Requirement:
Nothing in the records may be altered; repeat them exactly.

Dataset entries:
● ● ●
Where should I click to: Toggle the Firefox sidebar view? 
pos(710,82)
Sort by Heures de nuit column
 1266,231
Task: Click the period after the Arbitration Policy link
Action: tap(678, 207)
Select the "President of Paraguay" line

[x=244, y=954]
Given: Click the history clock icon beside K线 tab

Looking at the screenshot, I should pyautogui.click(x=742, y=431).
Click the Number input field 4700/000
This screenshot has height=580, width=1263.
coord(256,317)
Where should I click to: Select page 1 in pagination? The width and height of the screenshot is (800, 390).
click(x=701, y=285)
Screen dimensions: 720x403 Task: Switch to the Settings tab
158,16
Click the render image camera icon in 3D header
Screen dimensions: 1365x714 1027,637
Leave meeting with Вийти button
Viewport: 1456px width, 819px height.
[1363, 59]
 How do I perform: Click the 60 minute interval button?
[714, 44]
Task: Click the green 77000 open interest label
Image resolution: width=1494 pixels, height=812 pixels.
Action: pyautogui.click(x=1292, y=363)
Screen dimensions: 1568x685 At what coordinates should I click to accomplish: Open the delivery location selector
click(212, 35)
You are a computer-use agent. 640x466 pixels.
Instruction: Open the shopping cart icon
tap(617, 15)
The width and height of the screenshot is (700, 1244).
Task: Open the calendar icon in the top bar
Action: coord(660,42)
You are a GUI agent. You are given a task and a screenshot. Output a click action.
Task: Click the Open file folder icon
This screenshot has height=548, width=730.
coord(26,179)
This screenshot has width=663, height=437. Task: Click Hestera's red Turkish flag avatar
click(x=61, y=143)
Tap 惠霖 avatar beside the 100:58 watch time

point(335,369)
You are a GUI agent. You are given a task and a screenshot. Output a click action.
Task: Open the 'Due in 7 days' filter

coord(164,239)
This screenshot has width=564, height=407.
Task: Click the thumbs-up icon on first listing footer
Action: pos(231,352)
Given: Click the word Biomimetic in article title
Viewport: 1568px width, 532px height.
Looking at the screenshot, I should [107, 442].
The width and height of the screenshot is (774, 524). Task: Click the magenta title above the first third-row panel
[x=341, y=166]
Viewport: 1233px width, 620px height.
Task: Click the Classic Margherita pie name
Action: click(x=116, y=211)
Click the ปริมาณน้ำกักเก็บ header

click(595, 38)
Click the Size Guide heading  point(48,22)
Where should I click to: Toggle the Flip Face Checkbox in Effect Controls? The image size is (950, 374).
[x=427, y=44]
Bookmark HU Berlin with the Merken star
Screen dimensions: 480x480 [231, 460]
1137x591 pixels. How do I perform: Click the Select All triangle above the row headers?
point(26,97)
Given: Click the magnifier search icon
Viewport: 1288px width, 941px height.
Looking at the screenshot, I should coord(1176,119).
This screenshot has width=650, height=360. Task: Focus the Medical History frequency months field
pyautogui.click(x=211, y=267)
● ● ●
Answer area:
Where should I click to: Toggle the Firefox sidebar view? 
pos(710,82)
Sort by Heures de nuit column
 1266,231
Task: Click the period after the Arbitration Policy link
Action: tap(678, 207)
Select the "President of Paraguay" line

[x=244, y=954]
Given: Click the history clock icon beside K线 tab

Looking at the screenshot, I should pyautogui.click(x=742, y=431).
Click the Number input field 4700/000
This screenshot has height=580, width=1263.
coord(256,317)
Where should I click to: Select page 1 in pagination? The width and height of the screenshot is (800, 390).
click(x=701, y=285)
Screen dimensions: 720x403 Task: Switch to the Settings tab
158,16
Click the render image camera icon in 3D header
Screen dimensions: 1365x714 1027,637
Leave meeting with Вийти button
Viewport: 1456px width, 819px height.
[1363, 59]
 How do I perform: Click the 60 minute interval button?
[714, 44]
Task: Click the green 77000 open interest label
Image resolution: width=1494 pixels, height=812 pixels.
Action: pyautogui.click(x=1292, y=363)
Screen dimensions: 1568x685 At what coordinates should I click to accomplish: Open the delivery location selector
click(212, 35)
You are a computer-use agent. 640x466 pixels.
Instruction: Open the shopping cart icon
tap(617, 15)
The width and height of the screenshot is (700, 1244).
Task: Open the calendar icon in the top bar
Action: coord(660,42)
You are a GUI agent. You are given a task and a screenshot. Output a click action.
Task: Click the Open file folder icon
This screenshot has height=548, width=730.
coord(26,179)
This screenshot has width=663, height=437. Task: Click Hestera's red Turkish flag avatar
click(x=61, y=143)
Tap 惠霖 avatar beside the 100:58 watch time

point(335,369)
You are a GUI agent. You are given a task and a screenshot. Output a click action.
Task: Open the 'Due in 7 days' filter

coord(164,239)
This screenshot has width=564, height=407.
Task: Click the thumbs-up icon on first listing footer
Action: pos(231,352)
Given: Click the word Biomimetic in article title
Viewport: 1568px width, 532px height.
Looking at the screenshot, I should [107, 442].
The width and height of the screenshot is (774, 524). Task: Click the magenta title above the first third-row panel
[x=341, y=166]
Viewport: 1233px width, 620px height.
Task: Click the Classic Margherita pie name
Action: click(x=116, y=211)
Click the ปริมาณน้ำกักเก็บ header

click(595, 38)
Click the Size Guide heading  point(48,22)
Where should I click to: Toggle the Flip Face Checkbox in Effect Controls? The image size is (950, 374).
[x=427, y=44]
Bookmark HU Berlin with the Merken star
Screen dimensions: 480x480 [231, 460]
1137x591 pixels. How do I perform: Click the Select All triangle above the row headers?
point(26,97)
Given: Click the magnifier search icon
Viewport: 1288px width, 941px height.
Looking at the screenshot, I should coord(1176,119).
This screenshot has width=650, height=360. Task: Focus the Medical History frequency months field
pyautogui.click(x=211, y=267)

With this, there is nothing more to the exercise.